**AIM**
Locate each line in the material below that contains the word "tile", and copy every such line.

**ENTRIES SHOWN**
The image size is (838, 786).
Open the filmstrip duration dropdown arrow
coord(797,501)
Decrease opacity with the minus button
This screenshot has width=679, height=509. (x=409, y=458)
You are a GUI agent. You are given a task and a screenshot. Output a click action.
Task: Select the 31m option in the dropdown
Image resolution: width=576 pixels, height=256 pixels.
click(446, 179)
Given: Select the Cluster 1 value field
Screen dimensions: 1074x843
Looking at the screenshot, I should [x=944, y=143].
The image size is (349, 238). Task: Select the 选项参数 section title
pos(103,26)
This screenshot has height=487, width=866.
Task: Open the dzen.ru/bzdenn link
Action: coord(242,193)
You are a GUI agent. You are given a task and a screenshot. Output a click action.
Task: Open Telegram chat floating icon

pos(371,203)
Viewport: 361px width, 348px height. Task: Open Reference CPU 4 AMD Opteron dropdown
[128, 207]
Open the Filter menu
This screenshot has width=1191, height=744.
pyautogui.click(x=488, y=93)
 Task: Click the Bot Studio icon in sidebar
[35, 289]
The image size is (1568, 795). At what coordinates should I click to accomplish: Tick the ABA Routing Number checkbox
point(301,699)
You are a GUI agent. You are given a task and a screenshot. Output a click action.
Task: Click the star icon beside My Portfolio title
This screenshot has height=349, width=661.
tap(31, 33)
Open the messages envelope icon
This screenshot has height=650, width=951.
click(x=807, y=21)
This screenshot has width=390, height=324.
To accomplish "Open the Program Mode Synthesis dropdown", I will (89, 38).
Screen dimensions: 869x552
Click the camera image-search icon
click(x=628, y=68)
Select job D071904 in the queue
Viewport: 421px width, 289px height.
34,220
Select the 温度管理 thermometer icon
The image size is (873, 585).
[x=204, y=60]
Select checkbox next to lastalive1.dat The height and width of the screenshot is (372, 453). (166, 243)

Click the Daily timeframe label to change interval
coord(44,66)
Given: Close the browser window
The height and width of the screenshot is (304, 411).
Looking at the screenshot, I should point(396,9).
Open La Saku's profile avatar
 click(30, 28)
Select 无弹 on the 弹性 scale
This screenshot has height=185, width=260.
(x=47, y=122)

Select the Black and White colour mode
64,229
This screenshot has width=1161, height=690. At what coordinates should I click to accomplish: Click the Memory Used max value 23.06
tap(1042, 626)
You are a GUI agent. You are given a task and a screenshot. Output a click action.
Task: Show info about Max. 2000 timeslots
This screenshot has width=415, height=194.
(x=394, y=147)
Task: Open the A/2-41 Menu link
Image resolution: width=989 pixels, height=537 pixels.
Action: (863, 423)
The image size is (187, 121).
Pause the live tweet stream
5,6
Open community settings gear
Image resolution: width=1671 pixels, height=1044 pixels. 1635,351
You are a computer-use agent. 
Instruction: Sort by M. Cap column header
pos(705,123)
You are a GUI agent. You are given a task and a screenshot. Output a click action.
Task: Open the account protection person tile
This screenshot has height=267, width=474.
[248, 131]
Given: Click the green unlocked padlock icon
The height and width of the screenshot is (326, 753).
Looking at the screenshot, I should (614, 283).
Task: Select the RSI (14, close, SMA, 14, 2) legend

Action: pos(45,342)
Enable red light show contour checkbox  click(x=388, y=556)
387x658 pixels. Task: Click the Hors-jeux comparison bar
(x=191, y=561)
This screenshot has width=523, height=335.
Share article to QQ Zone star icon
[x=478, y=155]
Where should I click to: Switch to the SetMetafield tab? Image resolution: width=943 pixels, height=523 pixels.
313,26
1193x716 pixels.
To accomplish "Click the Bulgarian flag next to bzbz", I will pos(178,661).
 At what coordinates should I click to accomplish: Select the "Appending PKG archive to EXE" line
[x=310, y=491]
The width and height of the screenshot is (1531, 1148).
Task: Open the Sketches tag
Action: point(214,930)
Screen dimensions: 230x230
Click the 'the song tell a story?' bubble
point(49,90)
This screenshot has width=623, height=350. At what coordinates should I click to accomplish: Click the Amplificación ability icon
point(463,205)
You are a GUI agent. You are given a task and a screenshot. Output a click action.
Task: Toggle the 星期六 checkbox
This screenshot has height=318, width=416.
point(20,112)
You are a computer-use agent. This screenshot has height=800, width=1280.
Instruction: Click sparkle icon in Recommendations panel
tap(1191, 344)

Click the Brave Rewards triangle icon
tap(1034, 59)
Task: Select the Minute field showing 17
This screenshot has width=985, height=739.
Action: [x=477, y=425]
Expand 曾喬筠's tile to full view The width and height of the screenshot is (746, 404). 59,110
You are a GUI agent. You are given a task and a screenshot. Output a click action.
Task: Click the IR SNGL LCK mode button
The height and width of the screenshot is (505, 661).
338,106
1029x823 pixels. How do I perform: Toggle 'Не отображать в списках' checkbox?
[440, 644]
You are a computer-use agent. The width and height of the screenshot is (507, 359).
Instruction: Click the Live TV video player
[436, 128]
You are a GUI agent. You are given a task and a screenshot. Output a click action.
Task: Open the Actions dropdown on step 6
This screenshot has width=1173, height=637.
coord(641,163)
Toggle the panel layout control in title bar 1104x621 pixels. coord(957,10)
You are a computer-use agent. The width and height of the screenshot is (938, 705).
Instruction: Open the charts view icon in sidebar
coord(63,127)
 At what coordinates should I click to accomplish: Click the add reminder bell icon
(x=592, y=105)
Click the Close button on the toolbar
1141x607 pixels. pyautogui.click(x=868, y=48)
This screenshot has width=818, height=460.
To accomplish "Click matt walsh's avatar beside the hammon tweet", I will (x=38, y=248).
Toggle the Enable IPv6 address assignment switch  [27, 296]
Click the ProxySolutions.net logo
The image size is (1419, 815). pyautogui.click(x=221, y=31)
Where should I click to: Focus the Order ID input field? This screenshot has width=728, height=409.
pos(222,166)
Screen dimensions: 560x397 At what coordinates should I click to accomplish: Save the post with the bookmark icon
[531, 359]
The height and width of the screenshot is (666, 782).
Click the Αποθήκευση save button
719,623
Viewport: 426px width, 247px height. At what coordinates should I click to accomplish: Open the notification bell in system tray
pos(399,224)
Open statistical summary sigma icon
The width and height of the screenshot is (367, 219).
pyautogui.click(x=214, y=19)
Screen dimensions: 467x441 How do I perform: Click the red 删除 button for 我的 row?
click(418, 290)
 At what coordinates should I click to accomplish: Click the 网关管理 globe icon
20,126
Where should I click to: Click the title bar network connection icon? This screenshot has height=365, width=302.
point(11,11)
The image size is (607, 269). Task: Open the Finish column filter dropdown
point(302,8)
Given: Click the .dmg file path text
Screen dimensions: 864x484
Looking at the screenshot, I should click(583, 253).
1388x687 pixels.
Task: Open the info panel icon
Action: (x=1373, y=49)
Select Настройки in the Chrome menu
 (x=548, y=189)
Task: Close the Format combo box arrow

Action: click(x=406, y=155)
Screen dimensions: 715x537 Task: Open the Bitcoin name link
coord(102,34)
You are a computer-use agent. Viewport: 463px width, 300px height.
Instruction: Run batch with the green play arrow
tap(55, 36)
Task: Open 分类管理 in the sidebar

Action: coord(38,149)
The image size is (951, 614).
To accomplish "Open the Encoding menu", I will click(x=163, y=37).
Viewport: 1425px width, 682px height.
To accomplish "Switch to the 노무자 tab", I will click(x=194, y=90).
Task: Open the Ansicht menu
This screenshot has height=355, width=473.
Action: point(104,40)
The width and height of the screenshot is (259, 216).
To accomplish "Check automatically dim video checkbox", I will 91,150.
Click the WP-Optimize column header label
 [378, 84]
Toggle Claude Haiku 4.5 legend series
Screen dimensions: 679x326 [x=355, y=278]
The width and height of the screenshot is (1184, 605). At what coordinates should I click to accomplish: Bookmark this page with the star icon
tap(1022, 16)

**OUTPUT FOR THIS EXERCISE**
Task: Open the account protection person tile
Expand 曾喬筠's tile to full view The width and height of the screenshot is (746, 404). 59,110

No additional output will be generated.